06
de dezembro de 2014 | N° 18005
CLAUDIA
LAITANO
Água morna
Cada
um de nós tem um ponto de ebulição. Ao contrário da água, porém, que sempre
ferve na mesma temperatura, pessoas, grupos sociais e mesmo países inteiros
evoluem do estado passivo para o indignado em diferentes circunstâncias e por
diferentes motivos. O que para uns parece intolerável para outros será apenas
um pequeno incômodo, um desconforto com o qual se deve aprender a conviver e
aceitar.
As
manifestações das últimas semanas contra a violência policial e o racismo nos
Estados Unidos sugerem que o país ferve com água morna se comparado ao Brasil
em situações semelhantes. Um levantamento do Fórum Brasileiro de Segurança
Pública divulgado no mês passado mostrou que a polícia brasileira matou em
cinco anos cerca de 12 mil pessoas – mais ou menos o número de pessoas mortas
pela polícia americana no período de 30 anos.
Ao
ver o tamanho da reação à absolvição dos dois policiais envolvidos na morte de
homens negros desarmados, em Ferguson na semana passada e agora em Nova York, é
difícil não nos sentirmos como uma mulher que apanha todos os dias em silêncio
quando vê a vizinha abandonar o marido depois de levar o primeiro tapa. Nos
últimos cinco anos, o Brasil poderia ter ido mil vezes à rua para reclamar de
sentenças de morte decididas conforme a classe social ou a cor da pele, mas por
algum motivo nossa fervura nunca chega a levantar – pelo menos por pretos,
pobres, periféricos.
Vistas
à distância, já sob alguma perspectiva histórica e depois de uma Copa e de uma
eleição, as manifestações de junho de 2013 parecem cada vez mais um momento
isolado de catarse.
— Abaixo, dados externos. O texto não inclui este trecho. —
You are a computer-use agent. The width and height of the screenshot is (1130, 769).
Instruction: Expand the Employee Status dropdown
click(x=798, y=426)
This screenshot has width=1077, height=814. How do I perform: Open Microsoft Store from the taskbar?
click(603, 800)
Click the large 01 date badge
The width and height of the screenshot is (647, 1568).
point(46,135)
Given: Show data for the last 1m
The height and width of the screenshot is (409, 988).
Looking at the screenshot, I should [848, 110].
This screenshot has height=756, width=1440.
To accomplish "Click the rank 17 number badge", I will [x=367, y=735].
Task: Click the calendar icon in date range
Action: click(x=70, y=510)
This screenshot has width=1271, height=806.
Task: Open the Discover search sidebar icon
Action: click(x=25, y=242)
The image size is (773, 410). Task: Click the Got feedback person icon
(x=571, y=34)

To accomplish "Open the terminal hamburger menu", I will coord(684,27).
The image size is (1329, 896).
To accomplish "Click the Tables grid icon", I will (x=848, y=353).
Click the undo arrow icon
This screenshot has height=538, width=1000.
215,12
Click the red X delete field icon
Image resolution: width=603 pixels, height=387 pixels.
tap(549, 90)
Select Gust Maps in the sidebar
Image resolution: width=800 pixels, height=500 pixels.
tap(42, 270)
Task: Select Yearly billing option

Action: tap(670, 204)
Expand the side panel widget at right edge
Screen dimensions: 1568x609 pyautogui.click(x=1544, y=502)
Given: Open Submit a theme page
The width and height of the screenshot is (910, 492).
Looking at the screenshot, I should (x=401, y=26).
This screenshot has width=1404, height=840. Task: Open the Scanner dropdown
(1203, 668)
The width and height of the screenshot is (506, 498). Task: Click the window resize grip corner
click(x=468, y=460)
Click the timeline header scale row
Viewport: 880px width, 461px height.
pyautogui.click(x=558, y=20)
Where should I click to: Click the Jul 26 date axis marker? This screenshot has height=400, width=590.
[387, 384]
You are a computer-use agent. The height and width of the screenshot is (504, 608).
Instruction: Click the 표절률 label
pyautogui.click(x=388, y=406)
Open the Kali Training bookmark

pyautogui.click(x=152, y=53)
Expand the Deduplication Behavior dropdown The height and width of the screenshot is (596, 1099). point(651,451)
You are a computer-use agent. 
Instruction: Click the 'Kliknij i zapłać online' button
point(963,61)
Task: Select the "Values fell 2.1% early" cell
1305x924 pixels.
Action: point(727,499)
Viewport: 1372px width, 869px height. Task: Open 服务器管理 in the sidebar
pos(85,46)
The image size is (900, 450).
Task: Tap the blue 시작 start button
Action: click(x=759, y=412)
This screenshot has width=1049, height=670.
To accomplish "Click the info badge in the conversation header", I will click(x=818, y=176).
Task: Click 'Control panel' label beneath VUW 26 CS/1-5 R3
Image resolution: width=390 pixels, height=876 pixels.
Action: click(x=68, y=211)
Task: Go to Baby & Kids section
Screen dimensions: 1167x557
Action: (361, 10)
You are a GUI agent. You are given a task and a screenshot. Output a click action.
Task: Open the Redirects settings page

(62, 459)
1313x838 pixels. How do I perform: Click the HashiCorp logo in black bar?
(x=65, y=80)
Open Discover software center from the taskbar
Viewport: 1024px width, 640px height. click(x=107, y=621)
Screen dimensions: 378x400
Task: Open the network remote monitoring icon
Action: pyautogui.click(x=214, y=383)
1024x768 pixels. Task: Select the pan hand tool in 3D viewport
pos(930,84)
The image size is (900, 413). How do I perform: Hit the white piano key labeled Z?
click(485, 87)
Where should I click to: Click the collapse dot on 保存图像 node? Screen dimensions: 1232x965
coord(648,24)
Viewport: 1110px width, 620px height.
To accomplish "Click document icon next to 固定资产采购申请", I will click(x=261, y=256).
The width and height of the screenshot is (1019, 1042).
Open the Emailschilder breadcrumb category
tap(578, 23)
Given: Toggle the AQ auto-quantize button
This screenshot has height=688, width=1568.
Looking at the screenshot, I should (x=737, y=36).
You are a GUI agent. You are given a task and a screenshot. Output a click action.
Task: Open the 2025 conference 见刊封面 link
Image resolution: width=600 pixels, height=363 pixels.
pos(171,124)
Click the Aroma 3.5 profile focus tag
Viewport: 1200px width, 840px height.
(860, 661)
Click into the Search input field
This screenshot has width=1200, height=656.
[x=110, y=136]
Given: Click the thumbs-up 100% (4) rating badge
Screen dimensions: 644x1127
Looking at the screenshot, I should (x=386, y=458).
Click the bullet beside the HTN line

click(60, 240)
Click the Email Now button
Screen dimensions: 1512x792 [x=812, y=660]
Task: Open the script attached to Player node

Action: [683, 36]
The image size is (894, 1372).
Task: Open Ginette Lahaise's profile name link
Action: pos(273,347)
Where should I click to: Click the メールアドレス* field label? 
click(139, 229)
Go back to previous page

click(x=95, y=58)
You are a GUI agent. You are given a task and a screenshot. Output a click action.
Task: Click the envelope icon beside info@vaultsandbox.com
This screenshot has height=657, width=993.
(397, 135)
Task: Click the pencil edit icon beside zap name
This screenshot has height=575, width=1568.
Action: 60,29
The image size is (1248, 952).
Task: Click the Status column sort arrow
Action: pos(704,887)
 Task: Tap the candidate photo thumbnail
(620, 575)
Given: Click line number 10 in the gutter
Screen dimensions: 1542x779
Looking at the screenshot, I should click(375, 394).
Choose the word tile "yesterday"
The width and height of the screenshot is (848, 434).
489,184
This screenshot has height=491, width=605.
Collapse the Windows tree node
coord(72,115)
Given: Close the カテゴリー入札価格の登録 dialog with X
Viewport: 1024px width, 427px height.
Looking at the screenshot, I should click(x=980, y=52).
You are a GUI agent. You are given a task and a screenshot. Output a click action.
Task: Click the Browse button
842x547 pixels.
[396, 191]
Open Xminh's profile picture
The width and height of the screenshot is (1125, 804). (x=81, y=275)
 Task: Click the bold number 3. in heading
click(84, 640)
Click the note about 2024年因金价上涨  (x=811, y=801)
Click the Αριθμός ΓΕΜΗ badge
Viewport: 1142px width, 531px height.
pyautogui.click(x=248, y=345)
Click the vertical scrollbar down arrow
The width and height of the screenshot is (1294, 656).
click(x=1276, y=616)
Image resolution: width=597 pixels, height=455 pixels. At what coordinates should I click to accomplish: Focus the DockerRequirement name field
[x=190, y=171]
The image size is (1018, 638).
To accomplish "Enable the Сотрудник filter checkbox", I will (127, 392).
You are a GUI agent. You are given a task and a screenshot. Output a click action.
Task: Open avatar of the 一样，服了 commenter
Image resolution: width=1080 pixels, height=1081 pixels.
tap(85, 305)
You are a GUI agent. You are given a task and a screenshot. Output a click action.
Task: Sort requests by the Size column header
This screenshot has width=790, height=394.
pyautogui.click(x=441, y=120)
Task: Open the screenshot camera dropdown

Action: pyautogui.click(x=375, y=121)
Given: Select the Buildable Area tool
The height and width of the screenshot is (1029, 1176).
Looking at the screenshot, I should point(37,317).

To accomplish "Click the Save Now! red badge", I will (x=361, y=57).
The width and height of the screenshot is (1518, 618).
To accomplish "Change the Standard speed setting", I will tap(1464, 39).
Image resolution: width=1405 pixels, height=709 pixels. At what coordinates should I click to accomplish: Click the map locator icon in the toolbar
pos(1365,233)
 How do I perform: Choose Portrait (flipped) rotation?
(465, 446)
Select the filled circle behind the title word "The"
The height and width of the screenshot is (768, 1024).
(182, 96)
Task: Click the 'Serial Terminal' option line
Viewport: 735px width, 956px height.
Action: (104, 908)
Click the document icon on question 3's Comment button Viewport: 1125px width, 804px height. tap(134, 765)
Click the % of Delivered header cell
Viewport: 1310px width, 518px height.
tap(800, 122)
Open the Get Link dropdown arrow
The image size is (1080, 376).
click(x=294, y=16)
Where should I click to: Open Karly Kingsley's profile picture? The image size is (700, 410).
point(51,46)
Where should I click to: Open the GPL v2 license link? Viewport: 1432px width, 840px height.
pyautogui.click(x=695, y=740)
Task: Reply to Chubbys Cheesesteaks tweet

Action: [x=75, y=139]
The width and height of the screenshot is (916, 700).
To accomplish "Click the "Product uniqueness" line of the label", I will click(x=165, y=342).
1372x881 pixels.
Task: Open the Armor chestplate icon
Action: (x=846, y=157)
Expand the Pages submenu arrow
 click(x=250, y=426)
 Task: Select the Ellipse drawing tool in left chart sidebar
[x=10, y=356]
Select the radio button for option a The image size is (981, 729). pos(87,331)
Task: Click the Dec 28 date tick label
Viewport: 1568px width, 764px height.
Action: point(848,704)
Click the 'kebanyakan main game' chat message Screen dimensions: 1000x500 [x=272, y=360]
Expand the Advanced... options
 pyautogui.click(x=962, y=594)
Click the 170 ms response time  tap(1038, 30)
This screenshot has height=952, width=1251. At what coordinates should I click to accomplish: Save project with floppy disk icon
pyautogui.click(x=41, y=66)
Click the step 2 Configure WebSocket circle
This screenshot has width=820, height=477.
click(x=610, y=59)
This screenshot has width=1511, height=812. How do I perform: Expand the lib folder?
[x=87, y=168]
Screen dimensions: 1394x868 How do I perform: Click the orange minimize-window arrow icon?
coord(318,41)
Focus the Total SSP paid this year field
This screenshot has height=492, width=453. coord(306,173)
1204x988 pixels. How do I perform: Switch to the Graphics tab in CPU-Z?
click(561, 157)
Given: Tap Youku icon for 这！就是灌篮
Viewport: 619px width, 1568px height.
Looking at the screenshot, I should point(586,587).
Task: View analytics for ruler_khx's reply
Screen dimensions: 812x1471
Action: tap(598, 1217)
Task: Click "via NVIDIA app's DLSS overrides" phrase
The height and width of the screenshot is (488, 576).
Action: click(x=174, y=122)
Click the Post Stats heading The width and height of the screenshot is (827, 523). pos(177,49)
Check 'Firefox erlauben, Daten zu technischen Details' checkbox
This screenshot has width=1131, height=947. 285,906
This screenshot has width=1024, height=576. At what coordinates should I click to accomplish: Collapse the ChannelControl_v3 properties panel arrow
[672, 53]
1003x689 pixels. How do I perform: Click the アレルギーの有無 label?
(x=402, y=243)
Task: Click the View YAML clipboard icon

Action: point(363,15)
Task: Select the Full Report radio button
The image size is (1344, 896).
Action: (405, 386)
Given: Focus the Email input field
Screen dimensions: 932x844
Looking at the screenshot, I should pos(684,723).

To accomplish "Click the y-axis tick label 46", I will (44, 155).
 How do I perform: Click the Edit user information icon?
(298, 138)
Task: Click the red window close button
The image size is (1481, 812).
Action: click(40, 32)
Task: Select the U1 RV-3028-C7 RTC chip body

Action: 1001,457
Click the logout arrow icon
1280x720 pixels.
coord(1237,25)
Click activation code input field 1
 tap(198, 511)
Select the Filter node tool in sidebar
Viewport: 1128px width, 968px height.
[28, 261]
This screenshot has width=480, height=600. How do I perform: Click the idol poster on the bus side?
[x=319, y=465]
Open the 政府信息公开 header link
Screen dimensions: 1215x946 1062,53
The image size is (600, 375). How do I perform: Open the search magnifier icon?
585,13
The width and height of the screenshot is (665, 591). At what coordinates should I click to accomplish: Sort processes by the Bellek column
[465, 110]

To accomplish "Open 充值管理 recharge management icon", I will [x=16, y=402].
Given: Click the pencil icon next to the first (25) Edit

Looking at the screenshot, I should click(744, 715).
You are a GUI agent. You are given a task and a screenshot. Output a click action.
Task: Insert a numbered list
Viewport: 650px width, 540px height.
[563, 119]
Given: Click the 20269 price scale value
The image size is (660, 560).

Cada um daqueles slogans envolvendo serviços públicos que
não funcionam, corrupção, violência policial ou crise de representatividade
dizia respeito a algo que nos acostumamos a acreditar que não tem conserto –
por comodismo, ceticismo ou dificuldade de articulação política fora dos
partidos convencionais.
Foi
tão ruidoso esse momento de catarse, que havia o medo de que as comportas da
indignação nacional tivessem sido abertas definitivamente, para nunca mais
fechar – motivos não faltariam. Os meses seguintes e a ausência de qualquer
oscilação política notável nas últimas eleições, porém, nos levam a constatar
que os desdobramentos daquele movimento possivelmente foram superdimensionados.
Ainda
assim, houve um personagem que provavelmente não teria ganhado a dimensão que
ganhou não tivesse sua história vindo a público durante o clima de indignação
coletiva das manifestações. Amarildo, o favelado negro e pobre morto dentro de
uma UPP, escapou à sina da indiferença e foi adotado como causa pela classe
média frequentadora de passeatas e de redes sociais. Foi nosso breve e
passageiro “momento Ferguson”, e em seguida voltamos todos a nadar na água
morna e indiferente de sempre, para azar de todos os outros Amarildos que
vieram depois.
Quanta
violência é violência demais? Existe violência tolerável? Até que ponto nosso
silêncio nos torna cúmplices da violência alheia? São perguntas como essas que
Ferguson está nos obrigando a formular.